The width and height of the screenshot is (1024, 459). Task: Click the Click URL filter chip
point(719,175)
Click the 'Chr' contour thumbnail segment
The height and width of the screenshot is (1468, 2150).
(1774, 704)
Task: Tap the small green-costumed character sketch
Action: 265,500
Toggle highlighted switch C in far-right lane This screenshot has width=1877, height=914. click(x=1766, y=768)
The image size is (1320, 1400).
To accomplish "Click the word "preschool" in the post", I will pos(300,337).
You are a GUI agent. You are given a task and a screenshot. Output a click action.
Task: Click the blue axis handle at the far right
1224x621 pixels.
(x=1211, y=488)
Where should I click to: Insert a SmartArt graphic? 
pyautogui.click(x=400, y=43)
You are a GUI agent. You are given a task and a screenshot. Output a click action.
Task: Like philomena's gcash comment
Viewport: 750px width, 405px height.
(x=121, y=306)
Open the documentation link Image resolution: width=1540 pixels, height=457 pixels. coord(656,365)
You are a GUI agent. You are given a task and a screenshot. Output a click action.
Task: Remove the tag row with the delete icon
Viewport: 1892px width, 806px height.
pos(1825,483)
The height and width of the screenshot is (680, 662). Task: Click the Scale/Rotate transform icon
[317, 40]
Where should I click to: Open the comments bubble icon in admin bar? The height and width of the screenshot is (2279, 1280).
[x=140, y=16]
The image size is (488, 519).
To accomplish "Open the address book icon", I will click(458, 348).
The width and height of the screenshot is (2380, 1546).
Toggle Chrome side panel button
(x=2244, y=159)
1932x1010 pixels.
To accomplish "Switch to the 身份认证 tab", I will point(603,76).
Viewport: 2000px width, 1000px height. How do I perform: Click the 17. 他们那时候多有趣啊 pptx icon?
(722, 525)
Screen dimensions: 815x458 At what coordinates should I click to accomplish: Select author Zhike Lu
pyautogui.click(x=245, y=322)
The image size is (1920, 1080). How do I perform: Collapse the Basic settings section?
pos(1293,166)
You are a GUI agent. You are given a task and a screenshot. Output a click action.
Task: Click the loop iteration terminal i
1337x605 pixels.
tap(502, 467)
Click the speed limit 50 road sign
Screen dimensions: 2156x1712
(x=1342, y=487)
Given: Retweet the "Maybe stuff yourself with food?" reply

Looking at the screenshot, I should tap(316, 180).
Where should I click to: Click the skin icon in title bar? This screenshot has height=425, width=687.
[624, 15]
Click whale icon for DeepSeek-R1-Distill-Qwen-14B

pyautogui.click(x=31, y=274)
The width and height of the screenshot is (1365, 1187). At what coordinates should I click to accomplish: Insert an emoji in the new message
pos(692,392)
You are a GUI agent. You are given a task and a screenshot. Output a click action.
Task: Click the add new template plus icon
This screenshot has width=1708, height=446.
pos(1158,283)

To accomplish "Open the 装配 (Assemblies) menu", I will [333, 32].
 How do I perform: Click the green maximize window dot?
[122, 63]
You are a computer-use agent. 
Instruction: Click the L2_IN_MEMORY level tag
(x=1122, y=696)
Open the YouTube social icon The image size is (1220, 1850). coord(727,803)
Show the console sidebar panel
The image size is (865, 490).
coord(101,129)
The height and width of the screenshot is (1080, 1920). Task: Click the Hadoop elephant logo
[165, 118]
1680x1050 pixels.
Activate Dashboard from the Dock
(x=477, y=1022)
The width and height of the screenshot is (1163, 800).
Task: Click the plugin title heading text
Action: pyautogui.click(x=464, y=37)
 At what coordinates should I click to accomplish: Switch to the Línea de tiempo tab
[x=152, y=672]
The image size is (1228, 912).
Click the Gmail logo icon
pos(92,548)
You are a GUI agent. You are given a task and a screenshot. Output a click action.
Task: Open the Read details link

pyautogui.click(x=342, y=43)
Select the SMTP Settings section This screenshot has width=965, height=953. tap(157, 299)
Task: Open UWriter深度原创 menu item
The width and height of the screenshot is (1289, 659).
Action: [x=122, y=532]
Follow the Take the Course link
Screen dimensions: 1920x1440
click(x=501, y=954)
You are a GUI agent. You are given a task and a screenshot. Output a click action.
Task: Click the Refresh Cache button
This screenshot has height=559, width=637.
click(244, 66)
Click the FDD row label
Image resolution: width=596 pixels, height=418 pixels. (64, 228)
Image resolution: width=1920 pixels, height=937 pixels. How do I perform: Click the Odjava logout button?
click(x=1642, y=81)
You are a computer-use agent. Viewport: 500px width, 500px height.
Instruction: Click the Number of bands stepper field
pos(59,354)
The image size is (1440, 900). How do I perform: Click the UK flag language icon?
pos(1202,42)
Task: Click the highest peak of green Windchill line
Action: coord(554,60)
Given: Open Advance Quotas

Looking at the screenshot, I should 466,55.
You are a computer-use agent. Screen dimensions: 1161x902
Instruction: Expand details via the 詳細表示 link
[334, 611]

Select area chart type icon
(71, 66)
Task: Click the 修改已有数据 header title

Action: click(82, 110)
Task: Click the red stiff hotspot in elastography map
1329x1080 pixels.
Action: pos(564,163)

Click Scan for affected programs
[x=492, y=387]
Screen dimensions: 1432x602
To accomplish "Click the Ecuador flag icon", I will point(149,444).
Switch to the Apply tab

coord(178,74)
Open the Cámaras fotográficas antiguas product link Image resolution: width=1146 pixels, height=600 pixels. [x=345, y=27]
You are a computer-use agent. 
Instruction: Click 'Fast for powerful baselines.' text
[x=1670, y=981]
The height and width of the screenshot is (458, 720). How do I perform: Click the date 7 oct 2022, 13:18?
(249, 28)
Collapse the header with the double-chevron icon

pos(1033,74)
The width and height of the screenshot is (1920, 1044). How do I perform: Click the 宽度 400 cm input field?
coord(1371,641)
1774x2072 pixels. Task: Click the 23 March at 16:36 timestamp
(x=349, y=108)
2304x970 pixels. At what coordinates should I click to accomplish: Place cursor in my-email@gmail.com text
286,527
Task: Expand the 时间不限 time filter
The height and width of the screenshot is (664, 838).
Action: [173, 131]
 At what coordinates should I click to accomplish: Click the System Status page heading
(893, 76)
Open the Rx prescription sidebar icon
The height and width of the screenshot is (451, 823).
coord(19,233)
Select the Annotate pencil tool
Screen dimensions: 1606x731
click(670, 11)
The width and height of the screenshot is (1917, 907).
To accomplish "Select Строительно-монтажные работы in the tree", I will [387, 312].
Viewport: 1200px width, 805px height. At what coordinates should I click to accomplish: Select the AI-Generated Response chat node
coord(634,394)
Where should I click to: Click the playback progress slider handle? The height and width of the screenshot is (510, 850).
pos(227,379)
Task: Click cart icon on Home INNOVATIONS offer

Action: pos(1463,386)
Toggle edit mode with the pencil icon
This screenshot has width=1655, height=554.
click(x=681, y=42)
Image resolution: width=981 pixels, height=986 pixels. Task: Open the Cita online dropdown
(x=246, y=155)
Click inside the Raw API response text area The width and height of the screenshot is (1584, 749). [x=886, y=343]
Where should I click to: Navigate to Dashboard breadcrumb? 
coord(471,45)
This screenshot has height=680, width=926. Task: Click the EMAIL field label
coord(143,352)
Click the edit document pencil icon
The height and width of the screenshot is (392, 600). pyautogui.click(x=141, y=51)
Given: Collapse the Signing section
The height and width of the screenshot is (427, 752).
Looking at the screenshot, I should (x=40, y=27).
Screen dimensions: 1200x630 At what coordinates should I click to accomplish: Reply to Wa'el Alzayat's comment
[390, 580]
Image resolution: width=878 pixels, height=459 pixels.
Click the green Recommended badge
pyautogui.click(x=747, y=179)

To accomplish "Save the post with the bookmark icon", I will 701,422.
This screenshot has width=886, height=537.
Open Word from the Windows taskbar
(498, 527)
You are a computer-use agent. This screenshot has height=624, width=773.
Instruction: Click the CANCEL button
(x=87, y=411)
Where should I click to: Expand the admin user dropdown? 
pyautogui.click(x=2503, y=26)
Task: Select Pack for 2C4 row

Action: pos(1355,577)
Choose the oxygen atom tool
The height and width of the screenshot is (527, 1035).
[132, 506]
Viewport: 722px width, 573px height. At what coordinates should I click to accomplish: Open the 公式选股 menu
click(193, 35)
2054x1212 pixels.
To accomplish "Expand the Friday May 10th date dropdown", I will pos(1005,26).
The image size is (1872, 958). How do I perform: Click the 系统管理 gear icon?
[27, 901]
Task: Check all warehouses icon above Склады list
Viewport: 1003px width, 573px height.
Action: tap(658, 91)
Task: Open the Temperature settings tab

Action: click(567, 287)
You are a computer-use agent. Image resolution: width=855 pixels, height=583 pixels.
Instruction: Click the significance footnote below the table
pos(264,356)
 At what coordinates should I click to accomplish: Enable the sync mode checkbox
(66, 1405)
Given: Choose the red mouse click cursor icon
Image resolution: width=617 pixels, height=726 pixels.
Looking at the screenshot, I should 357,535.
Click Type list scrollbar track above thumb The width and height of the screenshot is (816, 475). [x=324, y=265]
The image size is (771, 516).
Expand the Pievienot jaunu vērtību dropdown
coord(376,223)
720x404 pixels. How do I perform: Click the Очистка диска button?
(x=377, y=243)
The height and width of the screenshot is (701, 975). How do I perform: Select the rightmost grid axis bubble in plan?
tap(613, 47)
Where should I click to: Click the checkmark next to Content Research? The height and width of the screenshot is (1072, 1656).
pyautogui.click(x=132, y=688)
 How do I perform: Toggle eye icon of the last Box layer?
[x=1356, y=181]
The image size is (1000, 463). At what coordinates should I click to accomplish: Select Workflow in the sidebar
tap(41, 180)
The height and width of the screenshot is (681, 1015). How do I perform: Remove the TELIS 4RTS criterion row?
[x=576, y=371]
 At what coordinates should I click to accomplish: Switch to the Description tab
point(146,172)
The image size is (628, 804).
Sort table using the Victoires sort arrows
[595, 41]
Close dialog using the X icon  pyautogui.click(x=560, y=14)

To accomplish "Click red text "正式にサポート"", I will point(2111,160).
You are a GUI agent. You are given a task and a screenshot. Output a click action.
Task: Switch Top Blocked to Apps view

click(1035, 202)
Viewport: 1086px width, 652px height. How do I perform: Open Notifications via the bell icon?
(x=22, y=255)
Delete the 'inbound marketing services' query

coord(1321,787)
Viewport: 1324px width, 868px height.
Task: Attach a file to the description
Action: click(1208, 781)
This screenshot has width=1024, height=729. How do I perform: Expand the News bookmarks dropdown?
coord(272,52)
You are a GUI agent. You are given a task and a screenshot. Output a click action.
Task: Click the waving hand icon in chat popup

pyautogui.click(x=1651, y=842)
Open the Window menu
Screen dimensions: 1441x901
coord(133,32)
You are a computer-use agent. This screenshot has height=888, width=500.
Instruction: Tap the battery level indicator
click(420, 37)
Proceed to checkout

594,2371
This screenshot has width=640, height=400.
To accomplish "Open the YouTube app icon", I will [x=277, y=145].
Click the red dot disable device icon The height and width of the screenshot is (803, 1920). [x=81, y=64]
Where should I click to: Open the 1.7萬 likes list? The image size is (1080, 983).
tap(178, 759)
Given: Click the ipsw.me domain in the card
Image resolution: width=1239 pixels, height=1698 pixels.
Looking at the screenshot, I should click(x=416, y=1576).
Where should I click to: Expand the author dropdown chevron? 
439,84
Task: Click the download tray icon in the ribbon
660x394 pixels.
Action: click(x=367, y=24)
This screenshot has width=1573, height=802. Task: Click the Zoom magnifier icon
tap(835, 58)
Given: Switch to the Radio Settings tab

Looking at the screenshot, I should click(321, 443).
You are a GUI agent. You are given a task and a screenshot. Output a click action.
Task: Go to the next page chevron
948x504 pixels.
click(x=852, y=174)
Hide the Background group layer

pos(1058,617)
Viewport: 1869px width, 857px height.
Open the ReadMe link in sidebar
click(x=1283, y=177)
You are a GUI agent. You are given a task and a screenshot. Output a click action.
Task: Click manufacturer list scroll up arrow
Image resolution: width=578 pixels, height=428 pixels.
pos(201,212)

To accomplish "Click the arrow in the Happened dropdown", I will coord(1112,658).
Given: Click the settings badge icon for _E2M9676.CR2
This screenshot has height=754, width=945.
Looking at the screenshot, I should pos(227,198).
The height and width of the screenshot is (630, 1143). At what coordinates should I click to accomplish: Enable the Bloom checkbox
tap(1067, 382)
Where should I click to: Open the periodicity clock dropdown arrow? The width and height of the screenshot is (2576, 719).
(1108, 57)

□ □ □ □ □ □ □

▸ Exercise:
Please copy the items above word for word, starting with the line that contains "The image size is (1872, 958)." and going on through the line that contains "point(146,172)".

▸ Solution to the problem:
The image size is (1872, 958). How do I perform: Click the 系统管理 gear icon?
[27, 901]
Task: Check all warehouses icon above Склады list
Viewport: 1003px width, 573px height.
Action: tap(658, 91)
Task: Open the Temperature settings tab

Action: click(567, 287)
You are a computer-use agent. Image resolution: width=855 pixels, height=583 pixels.
Instruction: Click the significance footnote below the table
pos(264,356)
 At what coordinates should I click to accomplish: Enable the sync mode checkbox
(66, 1405)
Given: Choose the red mouse click cursor icon
Image resolution: width=617 pixels, height=726 pixels.
Looking at the screenshot, I should 357,535.
Click Type list scrollbar track above thumb The width and height of the screenshot is (816, 475). [x=324, y=265]
The image size is (771, 516).
Expand the Pievienot jaunu vērtību dropdown
coord(376,223)
720x404 pixels. How do I perform: Click the Очистка диска button?
(x=377, y=243)
The height and width of the screenshot is (701, 975). How do I perform: Select the rightmost grid axis bubble in plan?
tap(613, 47)
Where should I click to: Click the checkmark next to Content Research? The height and width of the screenshot is (1072, 1656).
pyautogui.click(x=132, y=688)
 How do I perform: Toggle eye icon of the last Box layer?
[x=1356, y=181]
The image size is (1000, 463). At what coordinates should I click to accomplish: Select Workflow in the sidebar
tap(41, 180)
The height and width of the screenshot is (681, 1015). How do I perform: Remove the TELIS 4RTS criterion row?
[x=576, y=371]
 At what coordinates should I click to accomplish: Switch to the Description tab
point(146,172)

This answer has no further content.